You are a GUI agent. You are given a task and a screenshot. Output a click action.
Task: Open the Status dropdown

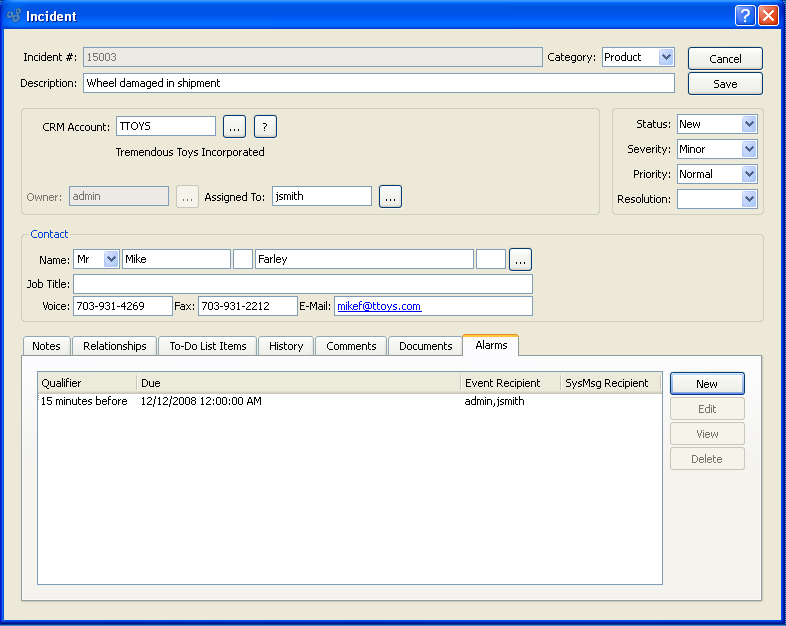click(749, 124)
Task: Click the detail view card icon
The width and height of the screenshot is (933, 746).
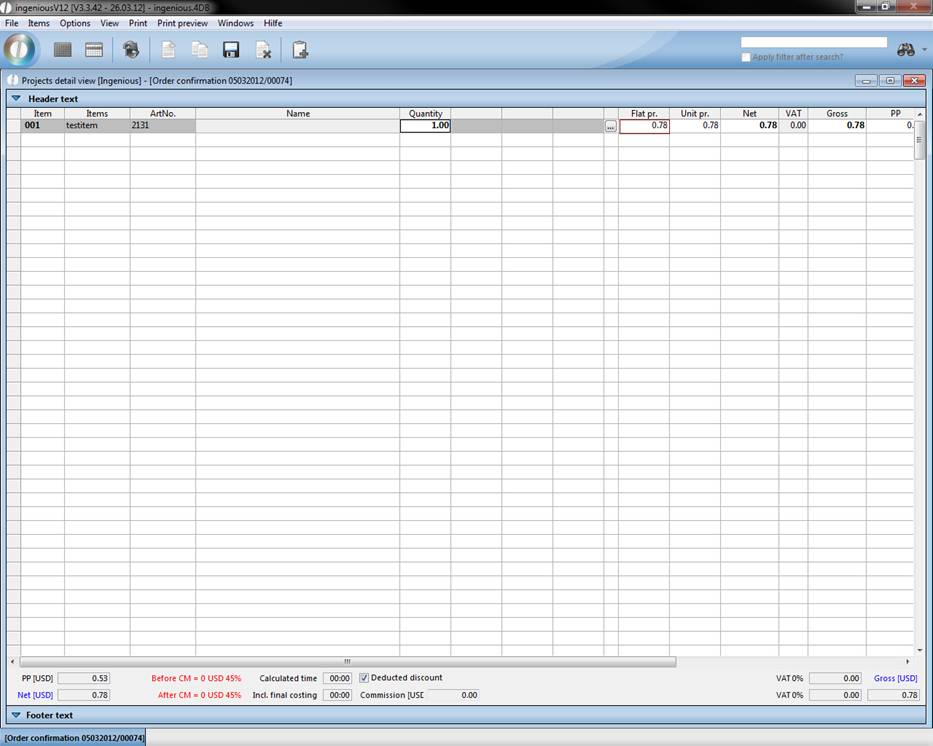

——————

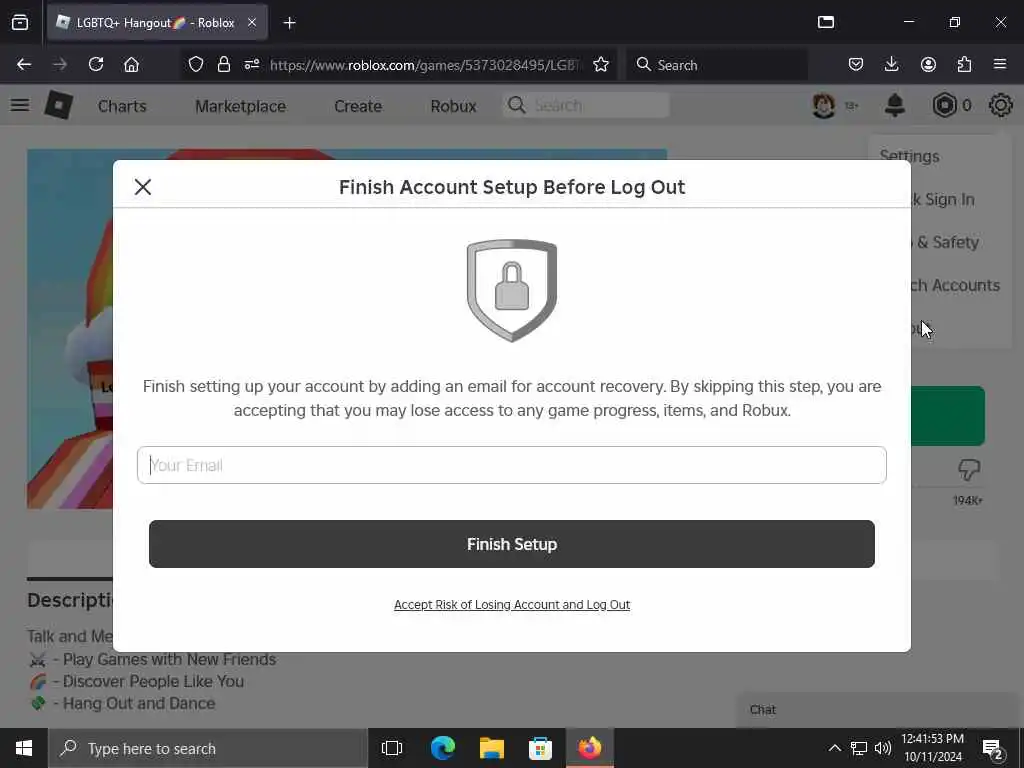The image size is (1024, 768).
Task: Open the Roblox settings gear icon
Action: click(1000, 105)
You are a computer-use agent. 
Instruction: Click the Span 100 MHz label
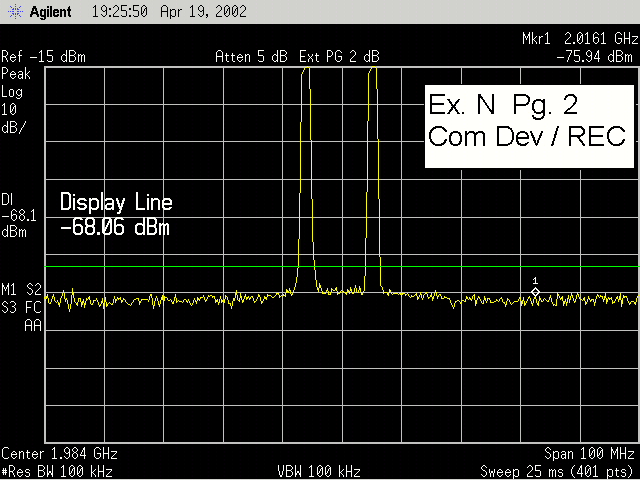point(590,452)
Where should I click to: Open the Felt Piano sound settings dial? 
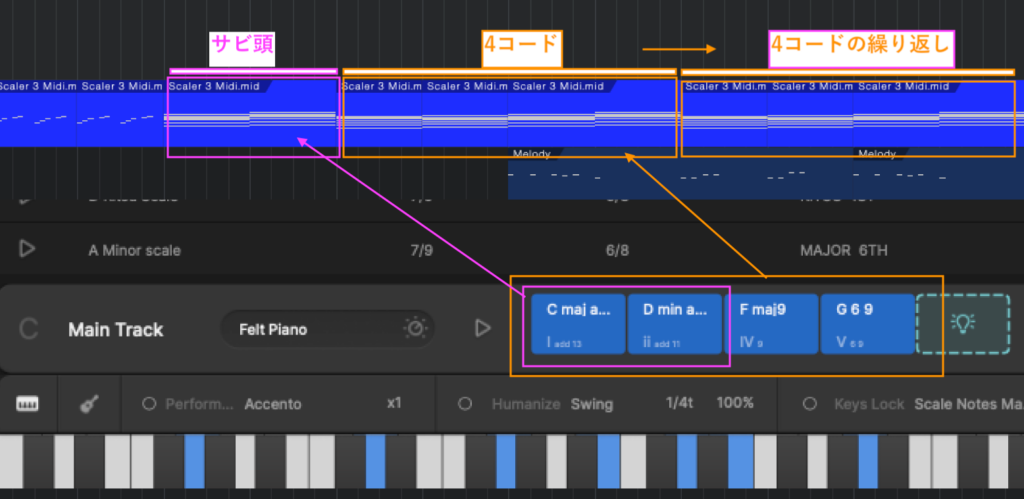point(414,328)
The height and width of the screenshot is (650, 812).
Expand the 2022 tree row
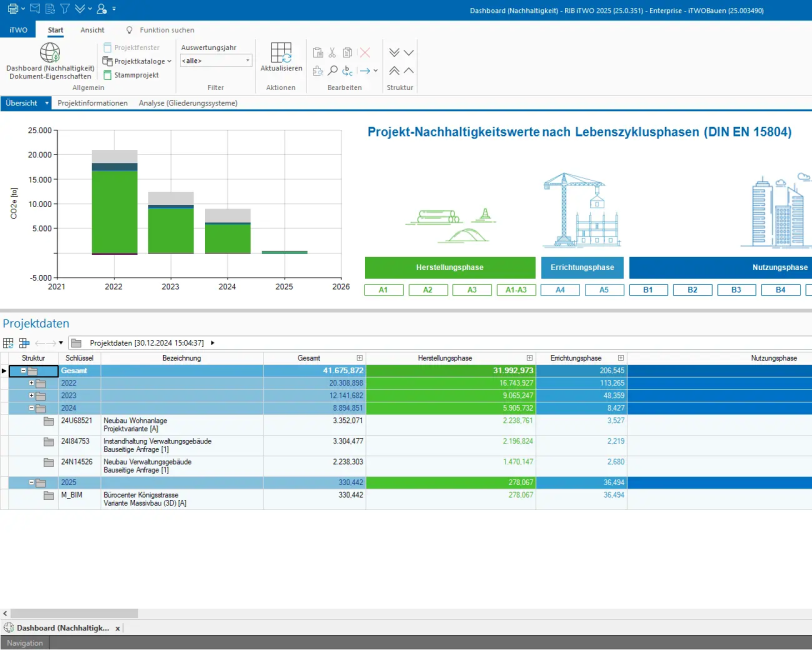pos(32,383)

——————

WHAT YOU NEED TO DO =
What do the entries above read from the line containing "You are a GUI" through the line containing "The width and"? Output those lines exactly, both ends included, with the pictures left out.

THE ANSWER =
You are a GUI agent. You are given a task and a screenshot. Output a click action.
Task: Open the Status dropdown

click(749, 124)
Task: Click the detail view card icon
The width and height of the screenshot is (933, 746).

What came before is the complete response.